The series continues! Whooooo!! I don't have a whole lot of time, so this will have to be short. Luckily, heroes annoy me, so it shouldn't take too long.
Hercules - So above and beyond annoying. Also blonde. Which is an automatic disqualification. Only child? Maybe? Not sure. But that'd be an automatic disqualification, too. ALSO he gets naked and oils himself and fights with dudes. I don't care which gender is on the other side of the ring, the nude oil thing is weird. It's hard enough to reconcile some of The Foliage's favorite activities (like watching SO MUCH FOOTBALL), I just can't imagine having to explain this one to people. "Where's Hercules?" "Oh, you know, being slippery and fighting some guy." Right. No.
Achilles - Another ancient Greek! I think he was blonde, too. But looking past that, do I really want to be with someone indestructible? The Foliage is about as close as a human can get*, but I enjoy the fact that he's still vulnerable. In fact, I enjoy it immensely. Could Achilles ever take part in a tickle fight? I doubt it. I consider tickle fights to be an integral component in my relationship. And ankle-tickling is pretty lame and un-fun. De. Nied.

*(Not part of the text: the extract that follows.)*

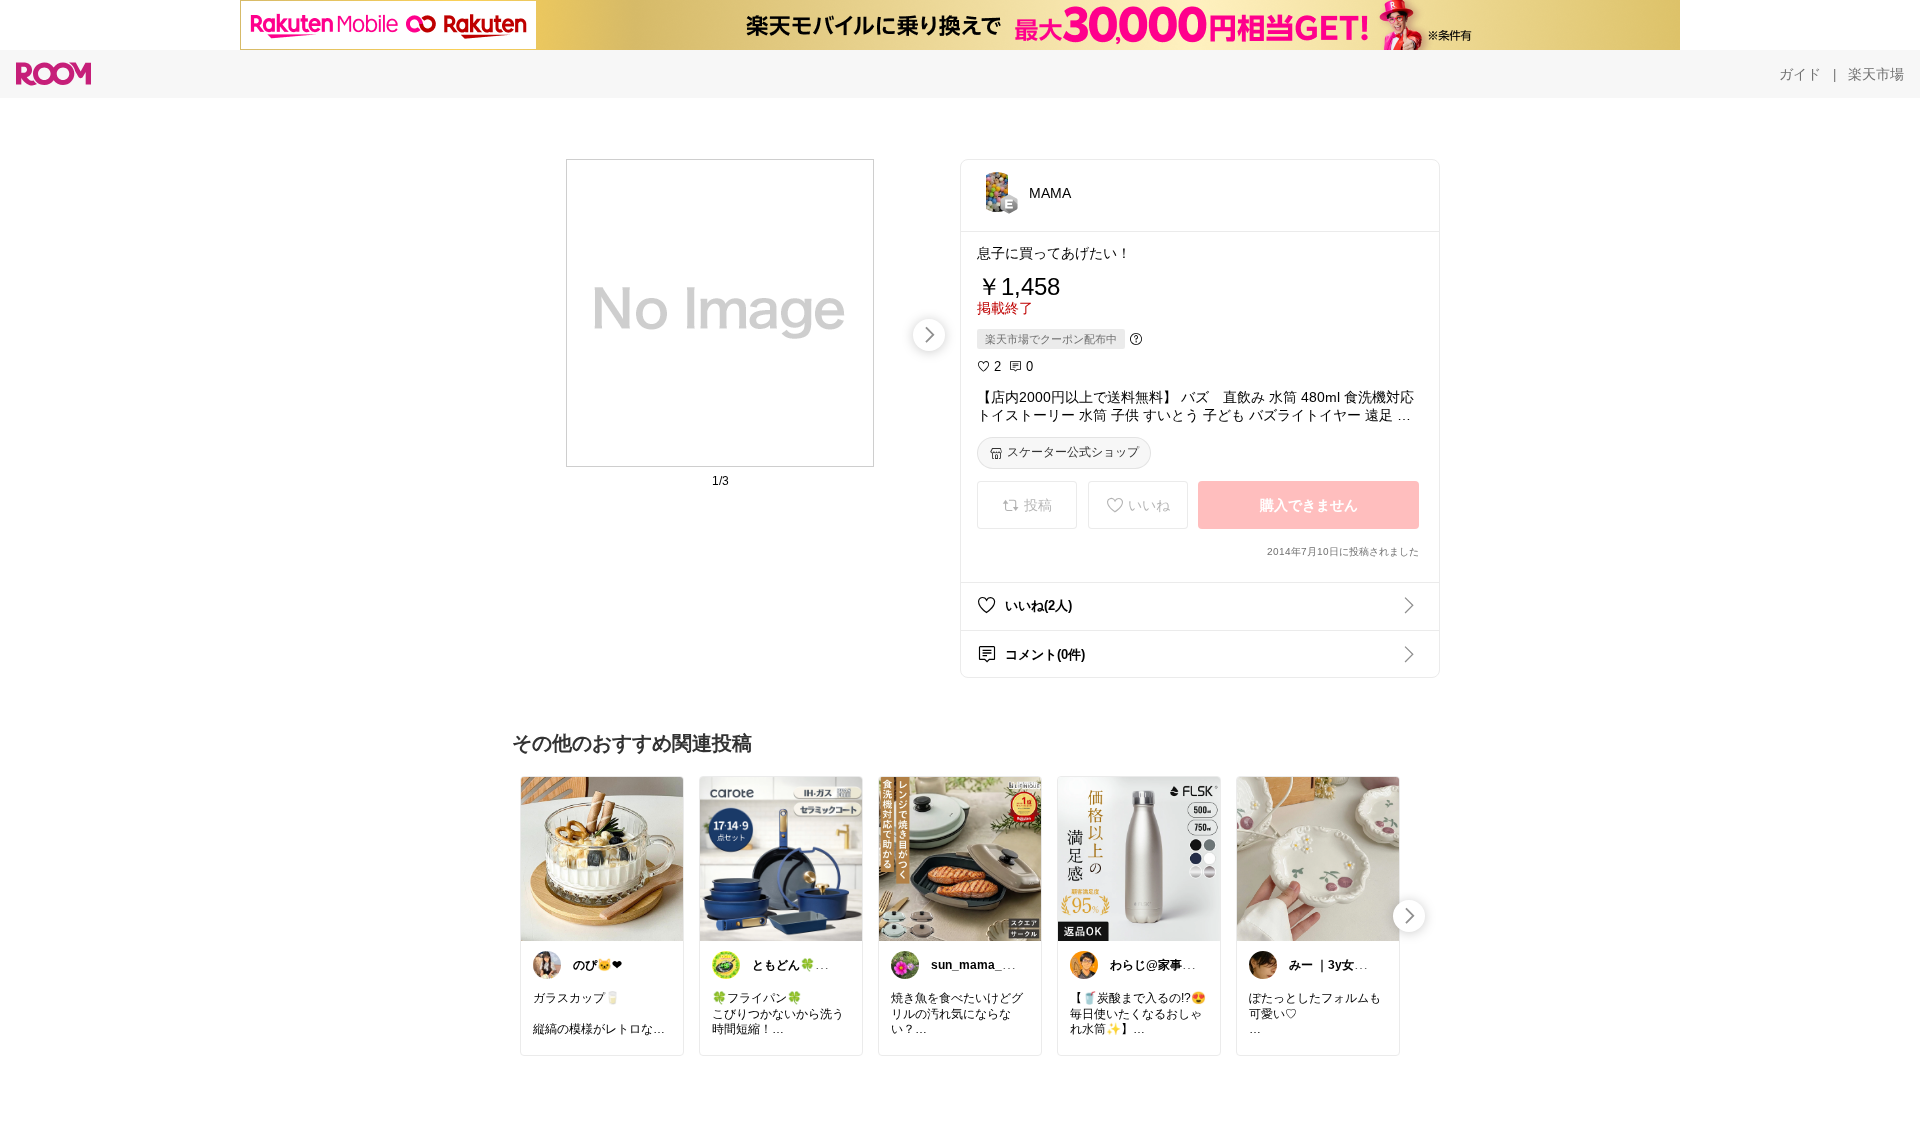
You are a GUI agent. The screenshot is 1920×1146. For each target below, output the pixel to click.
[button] (997, 192)
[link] (602, 858)
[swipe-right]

Superman/Clark Kent - Wait a minute...Clark Kent is Superman?! Superman is ANNOYING. I would DEFINITELY mack on Clark Kent, though. Here's the problem with heroes in general for me: they know they're heroes. And I hate that. No humility. Which I realize is usually the heroic flaw that is the whole point of whatever the literary work is. I know. But the awareness doesn't make it any less annoying. I get really excited when heroes get the beat-down. Clark Kent, though. That dude is SUH-MOKIN'. I ruv ruv ruv his glasses and the clumsiness and he's totally smart. I need to screen him in person (does he hate mushrooms? I can't live life without mushrooms. I can't.), but his chances are looking good...
Holden Caufield - Really only a hero in the strictest sense of the literary term. But he's more annoying than Hercules, even. Oooooh, guess what, Holden? I'm phony! Totes phony! Why don't you go whine about it? Pffft....
Harry Potter - Step 1 of our relationship: new glasses. Step 2: laser treatment for that stupid scar. Step 3: try to look older than 12. Step 4: change your name to anything other than "Harry." I haven't read the books, so my expertise on this guy is limited to the movies. And not even all the movies, just the first couple. I know he looks older than he DID, but he still looks crazy young to me. My impression to date, though, is that he isn't very fun. He's too busy being considerate or sacrificing himself for his nearest and dearest. OH and also only child. Totally forgot. Shut. Down. And I'm down with athletes, but I couldn't handle the seeker lifestyle. I would have a heart attack at every match. Maybe he could magic-up some Xanax for me, though. That'd be sweet. But it's not for sure, so...I'm going to shelf him. The constant attacks from Voldemort would get old FAST. And the movie previews don't suggest that Harry fends him off so well. I'm more of a let's-not-be-attacked-by-the-essence-of-evil kind of girl. Call me old-fashioned.
So does anyone have CK's number? Holla at me. I've got a date with destiny.
*Fun fact: one time when he was out running, a mugger attacked The Foliage with a baseball bat. TF got the bat away from the guy, and beat him up, then called the cops. The guy had been wanted in connection with a string of robberies. Have I told this story on here before? I don't care. It's my favorite. People are always all, "He's the nicest ever!" And then I'm all, "Yeah, that's true, but he can also KICK YOUR ASS so just WATCH it." ...And then he's, like, "Please don't threaten people on my behalf." And then I sulk.